I am going to setup a tank with the foam background covered with coco-fiber.

How do I set this up to put bromeliads in the background? Do you put some kind of cup in the background?


----------



## Jungle_John (Feb 19, 2007)

there many post on this. do a search for plans into backgrounds and should get something.

however if your doing broms there very easy. make the back ground and then were you want the broms you can either use wire and stick it into the foam and wrap it onto the brom OR my suggested way it take a razor blade and slice a line into the foam a little larger than the broms brown stem. than stab that stem into the foam. after a few months the brom will grow right into the foam.


good luck! :mrgreen:


----------



## topherlove (Jul 14, 2006)

the sticking the brom straight into the foam works great, but only for stoloniferus broms. If they don't have stolons i stick two tooth picks in the back ground and mount the brom in between them, and eventually it will take root and wont need the tooth pics anymore.


----------



## The Lorax (Feb 22, 2008)

i have yet to make a viv yet... but wouldn't openings like that in the foam lead to problems with water collecting in them and what not?


----------



## topherlove (Jul 14, 2006)

might lead to problems with drainage. Probally better to just mount them


----------



## obazzleton (Feb 19, 2008)

My broms came with dirt on the roots....does this mean I should plant instead of mounting? I'm just not sure if these can be mounted if they were originally grown in soil.


----------



## Mywebbedtoes (Jul 2, 2007)

I use stainless steel plant pins I found at a nursery, love those things.


----------



## slipperheads (Oct 17, 2007)

obazzleton said:


> My broms came with dirt on the roots....does this mean I should plant instead of mounting? I'm just not sure if these can be mounted if they were originally grown in soil.

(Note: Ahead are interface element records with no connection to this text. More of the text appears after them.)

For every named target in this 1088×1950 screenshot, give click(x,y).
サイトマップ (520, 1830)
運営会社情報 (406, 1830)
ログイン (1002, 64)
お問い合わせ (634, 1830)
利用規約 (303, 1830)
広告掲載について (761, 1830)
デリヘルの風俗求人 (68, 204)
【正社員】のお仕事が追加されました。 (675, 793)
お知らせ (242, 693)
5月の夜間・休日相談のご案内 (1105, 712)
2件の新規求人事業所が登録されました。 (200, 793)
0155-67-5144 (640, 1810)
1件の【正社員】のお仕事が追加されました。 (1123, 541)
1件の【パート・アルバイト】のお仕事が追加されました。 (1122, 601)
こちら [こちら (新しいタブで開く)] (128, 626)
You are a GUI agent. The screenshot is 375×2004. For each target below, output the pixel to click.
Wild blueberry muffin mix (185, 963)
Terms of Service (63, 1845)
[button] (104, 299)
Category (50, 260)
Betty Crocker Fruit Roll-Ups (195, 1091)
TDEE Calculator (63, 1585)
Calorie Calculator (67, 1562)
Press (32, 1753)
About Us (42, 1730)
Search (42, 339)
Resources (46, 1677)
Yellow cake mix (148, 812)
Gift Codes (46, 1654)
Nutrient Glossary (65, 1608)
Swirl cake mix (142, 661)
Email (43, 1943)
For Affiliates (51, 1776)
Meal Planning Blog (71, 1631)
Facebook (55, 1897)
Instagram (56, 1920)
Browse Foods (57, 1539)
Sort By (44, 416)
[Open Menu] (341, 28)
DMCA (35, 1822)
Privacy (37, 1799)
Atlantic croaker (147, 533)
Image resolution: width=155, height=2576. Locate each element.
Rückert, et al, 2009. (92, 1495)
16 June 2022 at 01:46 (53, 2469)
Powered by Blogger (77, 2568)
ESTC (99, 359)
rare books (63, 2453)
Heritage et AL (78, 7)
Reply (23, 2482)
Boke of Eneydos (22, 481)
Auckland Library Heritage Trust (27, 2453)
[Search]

Dont plant epiphytes unles the substrate has really good drainage, ex. coco fiber. They should do fine if you mount them; Try using the suction cups with the hooks on the end and wrap them around the base of the brom. Then stick it on the glass; WALA! :mrgreen: If you don't want to stcik them on the glass then take some plant(stainless steel) wire and wrap it around the base of the broms, poke it into the GS and you should be fine. Toothpicks are great also.


----------